Sonntagnachmittag um 14 Uhr kann man sich eine Stunde im Lebenswerk anderer verlieren. Seit 35 Jahren ist sonntags auf Ö1 die Sendung „Menschenbilder“ zu hören – eine Radiostunde, die einen fast immer berührt. Es hat etwas Tröstliches, vom gelungenen Leben anderer mit all den Brüchen und Krisen zu hören. Erfunden hat die Reihe einer der Pioniere des ORF-Radios: Hubert Gaisbauer.

Auch die „Musicbox“ auf Ö3 hat er miterfunden, obwohl fast immer nur die Rede von André Heller ist, dabei war der schon bald wieder weg vom Radio. Hubert Gaisbauer war schon immer eher zurückhaltend, fast bescheiden. Auch heute, mit 80 und zwanzig Jahre im ORF-Ruhestand, sagt er: „Eine Sendung wie die ,Menschenbilder‘ zu erfinden, ist keine Leistung. Denn eigentlich liegt es auf der Hand, so etwas für das Radio zu machen.“ Und doch ist die Reihe eine der ältesten im Ö1-Programm und feiert mittlerweile 35. Geburtstag. So wie das Radio-Feuilleton „Diagonal“, das fast zeitgleich Wolfgang Kos erfand.

Gaisbauer hat die Sendung 1984 unter Radiochef Ernst Grissemann erdacht, selbst aber nur an die „zwei Dutzend“ der insgesamt gut 1800 Sendungen gemacht, erinnert er sich. Erzählt wurden stets abwechselnd die Lebensgeschichten von berühmten und ganz normalen Persönlichkeiten, so handelte eine der ersten Sendungen von einer Bergbäuerin. Sehr oft ging es um Menschen, die 1938 emigrieren mussten, „früher kamen dann die anonymen Postkarten, auf denen stand, warum wir schon wieder die Judengeschichten brachten“, erinnert sich Gaisbauer. Eine Konstante seit 35 Jahren ist auch die Erzählerin: Alle Beiträge spricht Sandra Kreisler.

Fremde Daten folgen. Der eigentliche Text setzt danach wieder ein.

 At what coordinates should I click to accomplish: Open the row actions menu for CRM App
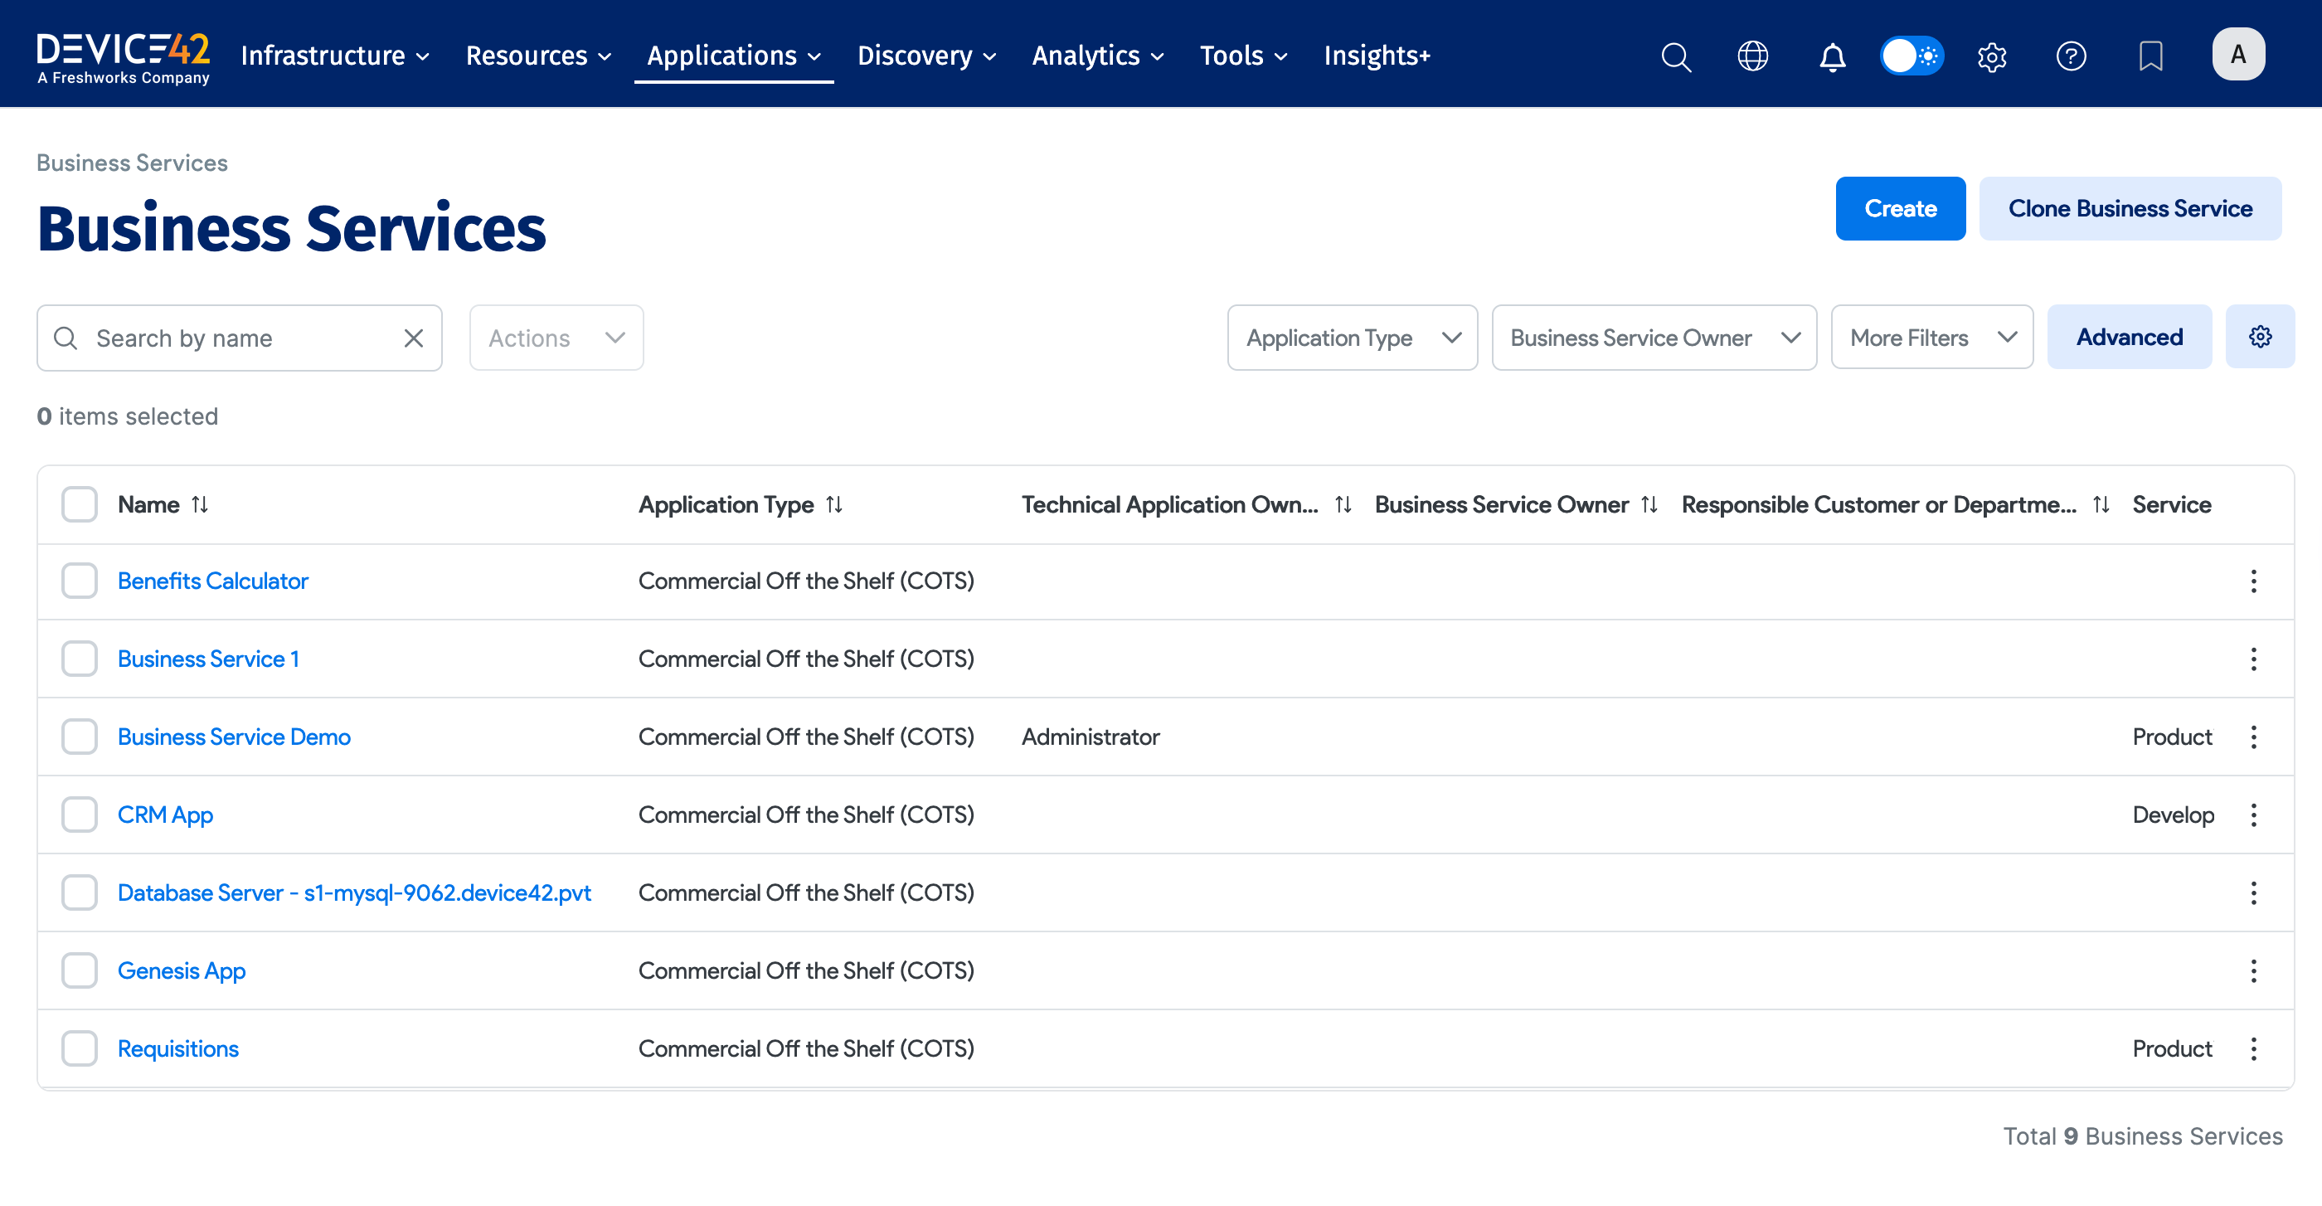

Fremdenführer im Stephansdom

Zum Radio kam Gaisbauer, wie es damals oft passierte, durch Zufall. Er verdiente sich im Germanistik- und Literaturstudium sein Taschengeld als Fremdenführer im Stephansdom und musste eines Tages einem Radioteam Auskunft geben, kam mit den Herrschaften ins Gespräch, „und dann habe ich mich denen angedient. Einen Monat später hab ich beim Schulfunk begonnen.“ Der produzierte Sendungen für den Schulunterricht. Mit der ORF-Reform von Gerd Bacher 1967 wechselte Gaisbauer in den ORF und entwickelte neue Sendungen mit Leidenschaft, die „Menschenbilder“ sollten eine Erzählsendung sein. Das sind sie bis heute; und bisher kam auch noch niemand auf die Idee, die 55 Minuten lange Sendung zu kürzen.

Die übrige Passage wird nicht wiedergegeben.